Re: firefox

2019-08-13 Thread Thomas Mueller
bruce writes:

>  I used seamonkey for years without problems.  Now with seamonkey no
>  longer available I have tried firefox.  It crashes regularly and
>  isn't nearly as good as seamonkey.  When are you bringing seamonkey
>  back?

Robert Huff responded:

Short answer: probably never.
Longer answer:
1) it is (I believe) no longer developed/maintained upstream.
2) the port does not have a local maintainer.
3) it has a long list of security issues, which persisted for
months if not years.

I, too, will miss it.  But in the larger scheme of things this probably 
the path of wisdom.

(Now ... if you are volunteering to revive it, assume maintainership, 
and contribute patches - thankyouthankyouthankyou)

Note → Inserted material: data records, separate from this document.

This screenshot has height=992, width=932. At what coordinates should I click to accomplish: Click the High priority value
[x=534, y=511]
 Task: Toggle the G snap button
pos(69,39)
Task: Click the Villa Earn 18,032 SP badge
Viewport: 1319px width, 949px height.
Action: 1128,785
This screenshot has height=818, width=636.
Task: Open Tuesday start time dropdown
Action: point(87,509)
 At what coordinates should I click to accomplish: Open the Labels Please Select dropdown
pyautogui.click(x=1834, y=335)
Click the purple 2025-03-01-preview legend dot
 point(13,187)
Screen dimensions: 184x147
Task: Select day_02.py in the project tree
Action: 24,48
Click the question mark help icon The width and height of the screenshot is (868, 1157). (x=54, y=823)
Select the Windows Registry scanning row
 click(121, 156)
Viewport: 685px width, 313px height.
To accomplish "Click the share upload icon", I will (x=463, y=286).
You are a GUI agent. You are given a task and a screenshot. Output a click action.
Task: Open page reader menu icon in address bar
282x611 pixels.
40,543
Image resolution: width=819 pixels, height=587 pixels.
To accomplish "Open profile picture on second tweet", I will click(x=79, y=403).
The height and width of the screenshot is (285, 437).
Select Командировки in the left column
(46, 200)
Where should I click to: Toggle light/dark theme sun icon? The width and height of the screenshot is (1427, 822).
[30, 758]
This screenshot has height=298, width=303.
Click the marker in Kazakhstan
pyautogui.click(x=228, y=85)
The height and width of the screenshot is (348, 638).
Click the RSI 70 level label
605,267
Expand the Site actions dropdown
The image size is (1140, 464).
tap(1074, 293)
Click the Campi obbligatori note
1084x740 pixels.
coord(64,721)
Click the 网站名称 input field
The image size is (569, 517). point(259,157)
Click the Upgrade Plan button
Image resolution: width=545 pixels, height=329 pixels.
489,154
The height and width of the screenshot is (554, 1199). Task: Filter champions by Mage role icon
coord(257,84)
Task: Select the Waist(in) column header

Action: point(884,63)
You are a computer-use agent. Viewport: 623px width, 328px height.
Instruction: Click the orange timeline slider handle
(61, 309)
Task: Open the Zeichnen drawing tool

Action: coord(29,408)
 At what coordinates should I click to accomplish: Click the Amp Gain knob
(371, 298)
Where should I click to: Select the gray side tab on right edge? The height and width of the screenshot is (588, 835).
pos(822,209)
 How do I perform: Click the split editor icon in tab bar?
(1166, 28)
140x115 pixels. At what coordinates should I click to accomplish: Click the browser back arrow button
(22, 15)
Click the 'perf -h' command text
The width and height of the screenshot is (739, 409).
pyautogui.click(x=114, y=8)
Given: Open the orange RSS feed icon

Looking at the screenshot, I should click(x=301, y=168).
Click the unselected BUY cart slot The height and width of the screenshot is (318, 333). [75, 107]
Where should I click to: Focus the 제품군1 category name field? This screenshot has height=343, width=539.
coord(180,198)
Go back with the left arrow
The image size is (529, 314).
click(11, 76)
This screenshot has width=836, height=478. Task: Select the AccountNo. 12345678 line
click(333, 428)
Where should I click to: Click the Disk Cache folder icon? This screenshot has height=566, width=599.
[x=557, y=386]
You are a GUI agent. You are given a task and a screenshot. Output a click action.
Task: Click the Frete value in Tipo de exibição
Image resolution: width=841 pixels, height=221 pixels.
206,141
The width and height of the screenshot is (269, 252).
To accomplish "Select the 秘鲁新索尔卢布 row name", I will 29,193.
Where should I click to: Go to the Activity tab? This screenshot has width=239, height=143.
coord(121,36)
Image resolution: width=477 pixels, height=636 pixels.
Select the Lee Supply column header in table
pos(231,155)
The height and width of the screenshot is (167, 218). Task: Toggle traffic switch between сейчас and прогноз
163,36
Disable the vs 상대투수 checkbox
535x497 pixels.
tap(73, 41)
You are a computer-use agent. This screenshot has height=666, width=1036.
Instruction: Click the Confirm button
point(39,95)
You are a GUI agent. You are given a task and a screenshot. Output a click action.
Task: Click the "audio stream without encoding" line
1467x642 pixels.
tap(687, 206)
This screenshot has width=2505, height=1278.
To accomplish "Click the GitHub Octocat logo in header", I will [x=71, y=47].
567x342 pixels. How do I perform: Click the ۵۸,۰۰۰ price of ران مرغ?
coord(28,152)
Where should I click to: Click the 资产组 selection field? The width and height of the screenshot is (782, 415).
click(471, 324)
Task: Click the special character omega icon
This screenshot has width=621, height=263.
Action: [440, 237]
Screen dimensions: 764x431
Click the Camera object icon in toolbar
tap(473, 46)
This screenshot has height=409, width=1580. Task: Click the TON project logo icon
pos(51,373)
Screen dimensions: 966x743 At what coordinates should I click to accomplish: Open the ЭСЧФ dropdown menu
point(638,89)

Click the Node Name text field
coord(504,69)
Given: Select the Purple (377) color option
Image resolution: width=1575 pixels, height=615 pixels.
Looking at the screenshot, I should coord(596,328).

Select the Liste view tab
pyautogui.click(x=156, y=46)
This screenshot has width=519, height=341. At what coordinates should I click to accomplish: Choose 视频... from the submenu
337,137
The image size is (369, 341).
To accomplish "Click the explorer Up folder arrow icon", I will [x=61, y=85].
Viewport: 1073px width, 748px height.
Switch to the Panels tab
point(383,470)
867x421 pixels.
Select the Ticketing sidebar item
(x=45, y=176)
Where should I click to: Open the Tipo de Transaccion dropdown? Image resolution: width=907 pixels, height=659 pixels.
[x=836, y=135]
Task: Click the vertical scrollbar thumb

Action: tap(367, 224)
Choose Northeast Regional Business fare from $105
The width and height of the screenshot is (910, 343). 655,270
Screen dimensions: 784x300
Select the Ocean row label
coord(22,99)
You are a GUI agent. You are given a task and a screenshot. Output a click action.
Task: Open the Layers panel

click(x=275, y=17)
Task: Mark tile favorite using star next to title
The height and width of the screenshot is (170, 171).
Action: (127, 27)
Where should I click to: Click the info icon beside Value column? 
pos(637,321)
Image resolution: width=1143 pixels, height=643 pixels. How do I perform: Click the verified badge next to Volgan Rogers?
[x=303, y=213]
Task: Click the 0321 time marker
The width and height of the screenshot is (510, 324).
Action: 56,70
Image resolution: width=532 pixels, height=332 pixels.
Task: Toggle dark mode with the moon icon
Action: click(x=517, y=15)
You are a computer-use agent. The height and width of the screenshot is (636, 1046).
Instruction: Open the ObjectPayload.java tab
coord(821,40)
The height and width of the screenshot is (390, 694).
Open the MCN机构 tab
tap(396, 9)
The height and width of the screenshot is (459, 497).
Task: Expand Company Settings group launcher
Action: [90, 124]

I went to www.seamonkey-project.org last night.  Seamonkey looked alive, but 
last update was over a year ago (July 27, 2019 as I best remember): 2.49.4 .

I looked in FreeBSD ports tree, which I track using svn: www/seamonkey was not 
there.

But www/seamonkey is still in (NetBSD) pkgsrc.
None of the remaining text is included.